Le projet n’est pas également conforme à la Constitution parce qu’il se présente comme une habilitation législative déguisée : au lieu de recouvrir à l’article 77 de la Constitution comme il l’a fait à l’apparition de la première vague du COVID 19, le Président de la République veut faire voter une loi qui lui confère les mêmes pouvoirs qu’en matière d’habilitation législative, mais sans la contrainte de soumettre les décisions prises à la notification de l’Assemblée nationale. L’exclusion de l’Assemblée nationale du nouveau régime des catastrophes naturelles ou sanitaires est une violation de l’article 67 alinéa 1er de la Constitution selon lequel, la loi fixe les règles concernant les garanties fondamentales accordées aux citoyens pour l’exercice des libertés publiques
Si le projet de loi est voté en l’état, les mesures prises en son application pourront faire l’objet de recours en exception d’inconstitutionnalité devant la Cour d’Appel ou la Cour suprême.
B Le traitement du projet de loi no 046/2020
Au regard de ce diagnostic, le projet de loi en question doit faire l’objet de désinfection et de désintoxication avant toute utilisation par le Président de la République, Gardien de la Constitution.
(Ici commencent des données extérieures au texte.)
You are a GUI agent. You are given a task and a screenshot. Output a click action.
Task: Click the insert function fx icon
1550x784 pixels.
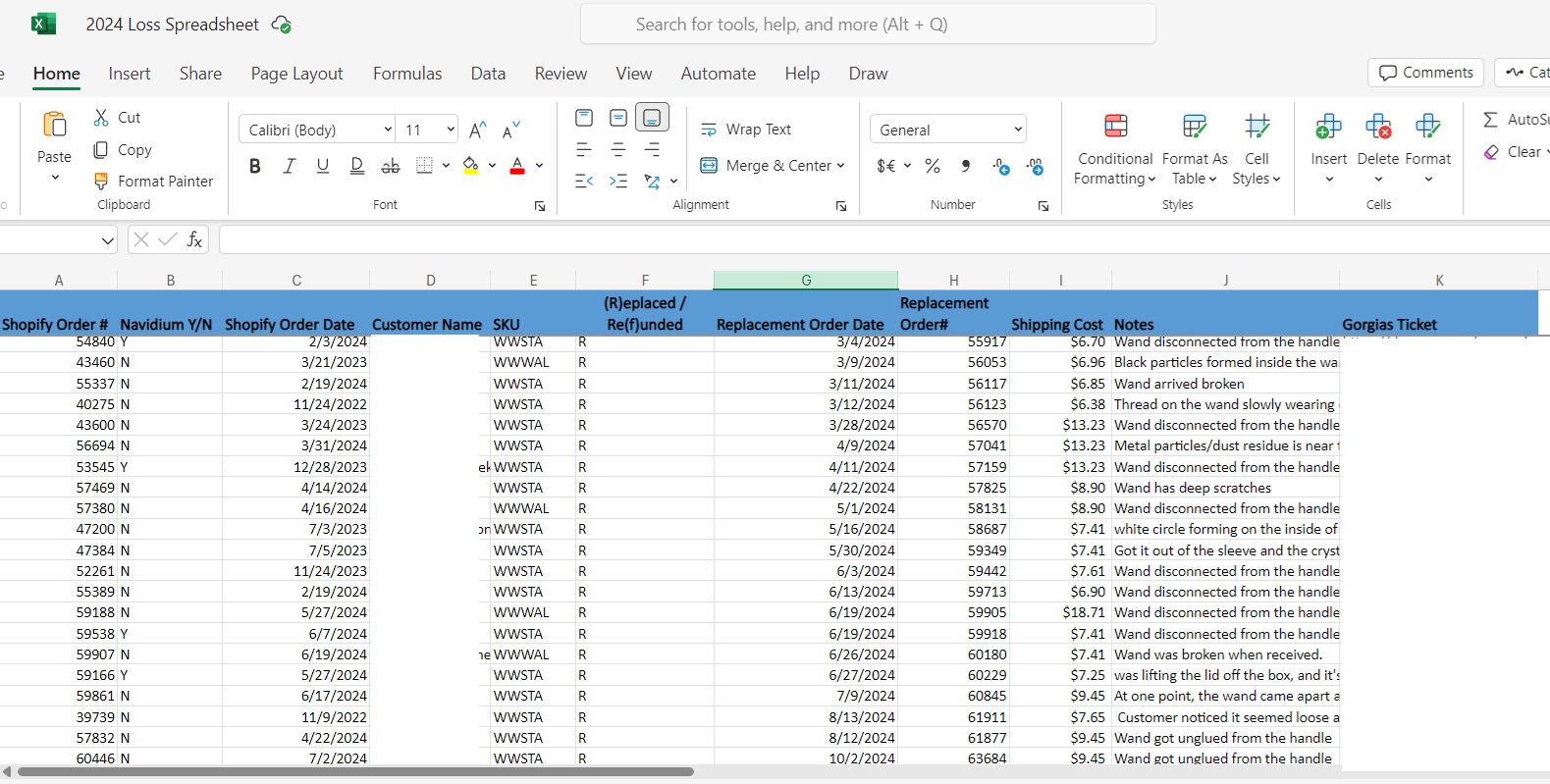[194, 239]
Les mesures à prendre à cet effet sont les suivantes
1. Détacher le projet de loi 046/2020 de la loi no 69-29 du 29 avril 1969. Cette loi doit rester distincte et conforme aux dispositions de la Constitution qu’elle applique. Elle est d’ailleurs évolutive ; elle s’adopte à différentes situations de crise.
2. Ajourner la discussion du projet à l’Assemblée nationale, comme pour le mettre en quarantaine et se donner un délai pour le réécrire.
3. Pour la réécriture de ce projet de loi, il est indiqué de s’inspirer de la loi française no 2020-290 du 23 mars 2020 principalement pour ce qui concerne les garanties pour l’exercice des libertés publiques pendant l’ application de la loi. La première de ces garanties consiste à réintégrer l’Assemblée nationale dans son application et son évaluation, en vertu de ses pouvoirs constitutionnels d’évaluation des politiques publiques.
4. La préparation du nouveau texte doit s’accompagner d’une campagne de sensibilisation pour entre autres, recueillir le maximum de contributions, et les exploiter.